New lifters break-in do need to remove inner valve springs

Discussion in 'Street/strip 400/430/455' started by 79BlueShark, Aug 4, 2020.

  1. 79BlueShark

    79BlueShark Well-Known Member

    I need to understand the break-in procedure for new lifters on existing cam. Long story short, bent pushrod slipped between lifter and block, putting nice little 1/8" long indent on the side of the lifter at the top. I ordered a new set from TA, these are the nonhardened Johnson lifters that will be replacing a set of the hardened faced lifters. Question is do I need to remove the inner valve springs to rebreak-in these lifters just the like the original? Never just replaced lifters before. I am assuming the answer is yes but that is a real pain in the car.

    Thanks

    Clyde
     
  2. 72STAGE1

    72STAGE1 STAGE 1 & 2

    Yup, and high zinc oil, just like new engine startup I would suggest
     
    TrunkMonkey likes this.
  3. Mart

    Mart Gold level member

    Post a pic of the 1/8" indent spot. How bad does it look?
    Replacing all 16 lifters for one tiny spot that might be able to be stoned down to work.
     
  4. Thumper (aka greatscat)

    Thumper (aka greatscat) Well-Known Member

    What valve springs are you running and what installed pressure is there ,cam lift?
     
  5. hugger

    hugger Well-Known Member

    Broke in many cams with the inner springs in,..with regular oil too,..
     
  6. Thumper (aka greatscat)

    Thumper (aka greatscat) Well-Known Member

    Me too depending on pressure.smeared break in oil on the lobes though
     
  7. hugger

    hugger Well-Known Member

    Yea I wouldn't try it with 1160 springs or anything Similar,...but the most common 1125 springs aren't terribly aggressive
     
  8. TrunkMonkey

    TrunkMonkey Totally bananas

    My formula for such things is:
    Time it takes to remove springs and put back in vs time plus money plus either being frustrated and/or hearing crap from everybody (especially spousal units) when the cam is wiped and needs to be changed along with the bearings and whatever else can go wrong.

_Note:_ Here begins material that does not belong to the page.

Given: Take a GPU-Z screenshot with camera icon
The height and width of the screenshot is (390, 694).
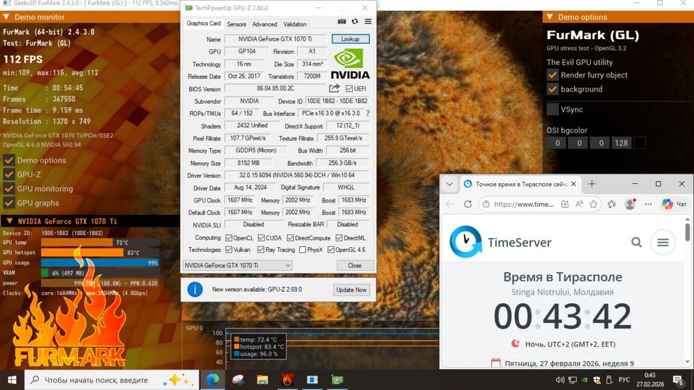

    So, I'm gonna pop out some springs.

    But I spent a good part of my life working on U.S. dot Gov aircraft and did a lot of things that most people figured was unnecessary (and a lot of it over and over) so I'm used to it. :D
     
  9. hugger

    hugger Well-Known Member

    A fast ramp cam would be dicey as well
     
  10. 79BlueShark

    79BlueShark Well-Known Member

    Thanks for the comments. I took some pictures, it looks like I might be able to use this. I used a mic on it and no high spots that I could find. Looks as an indent only. I did find one of the spring retainers laying in the back of the lifter valley in 2 pieces. Seems one let loose. I haven't taken the rockers off that side yet, but was wondering if I could use another from another lifter? I can pick up one of those $5 sealed power ones to steal the retainer off of it and possibly swap it in. Now I have never taken a lifter apart if I remove the tension off that one will the plunger come out of the lifter? I am thinking to be safe I should try to install the clip will the pushrod is still holding it down. I know risky as I don't want to drop anything in the engine.
     

    Attached Files:

  11. 79BlueShark

    79BlueShark Well-Known Member

    Cam is a TA 290-94H. .491 in, .502 exh. I not sure of the springs TA recommended them on the aluminum heads, I want to think they are the TA 1107s which I can break in together, but they could be the TA 1125 which requires the innerspring to be removed. Since I did break them in with the inners out 3 years ago I am leaning to the 1125s. If I can't find the receipt I am going to have to call TA and see what I ordered.
     
    Last edited: Aug 5, 2020
  12. TrunkMonkey

    TrunkMonkey Totally bananas

    Poke paper towels into the holes in the valley.
    Then pull the rocker and push-rod.
    Use a magnet on top of the lifer and see if anything is loose. If so, it should come out before the lifter.

    (this might be obvious)
    Use some nylon rope, (I use yellow nylon from a fish stringer), and feed it in the spark plug hole for that cylinder, then use a breaker bar and rotate the engine to bring the piston up and press the rope against the valves. You will know when you are there, and no need to put more pressure on it, not even as much as spark plug tight. That will keep the valve in place while you work. Then back off the engine the other just a bit and pull the rope out when you have the keepers back on.
     
    72STAGE1 likes this.
  13. Mart

    Mart Gold level member

    New c-clip and you're golden.....
    easy to push down and replace it.
    Protect (clean rags) all areas so you don't drop it thru the valley.